Trecho da página |
---+---

Por isso, os grupos signatários do documento listaram ações concretas para que o caso da jornalista da Al Jazeera não fique impune: 

• O governo de Israel deve cumprir suas obrigações internacionais de conduzir uma investigação completa, transparente e independente sobre o assassinato de Shireen Abu Akleh e processar os responsáveis.

Esta investigação deve incluir o envolvimento total de especialistas ou observadores internacionais independentes e deve seguir os protocolos da ONU para conduzir investigações sobre abusos de direitos humanos.

• Paralelamente, deve existir uma força-tarefa internacional para investigar este ataque e garantir a credibilidade e imparcialidade dos procedimentos e resultados.

Idealmente, tal força-tarefa seria liderada por relatores especiais da ONU com mandatos que incluem supervisão sobre questões relacionadas à segurança de jornalistas ou abusos de direitos humanos.

---+---

Listagem fornecida |
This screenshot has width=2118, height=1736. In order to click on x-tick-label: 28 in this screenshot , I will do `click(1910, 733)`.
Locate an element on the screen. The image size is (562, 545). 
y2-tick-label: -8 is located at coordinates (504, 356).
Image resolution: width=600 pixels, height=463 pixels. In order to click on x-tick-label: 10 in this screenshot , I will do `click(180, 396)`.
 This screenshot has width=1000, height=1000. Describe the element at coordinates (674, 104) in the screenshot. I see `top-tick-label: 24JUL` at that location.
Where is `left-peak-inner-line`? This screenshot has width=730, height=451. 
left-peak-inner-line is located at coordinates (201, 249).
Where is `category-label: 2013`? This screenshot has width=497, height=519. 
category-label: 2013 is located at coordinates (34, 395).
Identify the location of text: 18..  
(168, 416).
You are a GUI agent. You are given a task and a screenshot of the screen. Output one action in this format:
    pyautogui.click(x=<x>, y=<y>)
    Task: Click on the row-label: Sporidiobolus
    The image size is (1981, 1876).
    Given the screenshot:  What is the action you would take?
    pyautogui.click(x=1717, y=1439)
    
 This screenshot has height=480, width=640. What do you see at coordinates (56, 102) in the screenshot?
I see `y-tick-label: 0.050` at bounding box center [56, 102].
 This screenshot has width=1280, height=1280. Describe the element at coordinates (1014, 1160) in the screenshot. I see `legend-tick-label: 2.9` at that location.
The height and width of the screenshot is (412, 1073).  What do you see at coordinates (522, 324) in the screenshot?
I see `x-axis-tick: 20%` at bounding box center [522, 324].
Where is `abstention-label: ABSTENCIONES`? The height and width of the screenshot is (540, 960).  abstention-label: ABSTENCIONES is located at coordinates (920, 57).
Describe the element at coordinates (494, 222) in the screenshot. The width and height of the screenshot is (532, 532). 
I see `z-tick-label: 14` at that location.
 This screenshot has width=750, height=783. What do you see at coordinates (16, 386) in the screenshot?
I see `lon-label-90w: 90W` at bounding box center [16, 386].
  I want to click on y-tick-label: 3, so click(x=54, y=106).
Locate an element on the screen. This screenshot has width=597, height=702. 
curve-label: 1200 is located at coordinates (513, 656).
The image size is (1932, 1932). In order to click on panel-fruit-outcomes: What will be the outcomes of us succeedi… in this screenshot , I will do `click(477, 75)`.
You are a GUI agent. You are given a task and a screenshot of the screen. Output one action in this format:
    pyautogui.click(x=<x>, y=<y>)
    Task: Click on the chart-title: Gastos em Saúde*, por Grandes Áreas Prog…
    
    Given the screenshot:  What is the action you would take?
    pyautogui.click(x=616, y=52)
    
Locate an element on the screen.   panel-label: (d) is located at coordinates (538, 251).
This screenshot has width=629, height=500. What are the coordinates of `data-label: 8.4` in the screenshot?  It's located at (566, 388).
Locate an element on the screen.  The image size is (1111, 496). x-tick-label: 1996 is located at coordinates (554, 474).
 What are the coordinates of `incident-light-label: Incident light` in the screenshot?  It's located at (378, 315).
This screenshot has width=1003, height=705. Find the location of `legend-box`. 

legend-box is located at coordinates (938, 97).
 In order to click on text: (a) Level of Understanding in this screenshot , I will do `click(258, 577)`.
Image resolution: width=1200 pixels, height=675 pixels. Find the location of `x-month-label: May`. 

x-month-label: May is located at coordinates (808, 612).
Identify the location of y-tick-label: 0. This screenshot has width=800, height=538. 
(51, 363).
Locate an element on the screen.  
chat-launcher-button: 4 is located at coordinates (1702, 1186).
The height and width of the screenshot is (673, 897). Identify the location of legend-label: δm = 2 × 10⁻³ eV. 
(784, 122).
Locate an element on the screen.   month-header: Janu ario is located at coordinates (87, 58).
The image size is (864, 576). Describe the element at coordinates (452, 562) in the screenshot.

---+---

Lista de tarefas |
1) Segundo o trecho sobre o caso de Shireen Abu Akleh, quem idealmente lideraria a força-tarefa internacional?
2) Comece no início da listagem e pare depois da linha que contém "y2-tick-label: -8 is", incluindo ambas as pontas. Reescreva só essas linhas trocando "screenshot" por "capture" e deixe todo o resto intacto.
O trecho e a listagem são materiais independentes, sem relação entre si.

Respostas escritas |
1) Relatores especiais da ONU com mandatos que incluem supervisão sobre questões relacionadas à segurança de jornalistas ou abusos de direitos humanos.

2)
This capture has width=2118, height=1736. In order to click on x-tick-label: 28 in this capture , I will do `click(1910, 733)`.
Locate an element on the screen. The image size is (562, 545). 
y2-tick-label: -8 is located at coordinates (504, 356).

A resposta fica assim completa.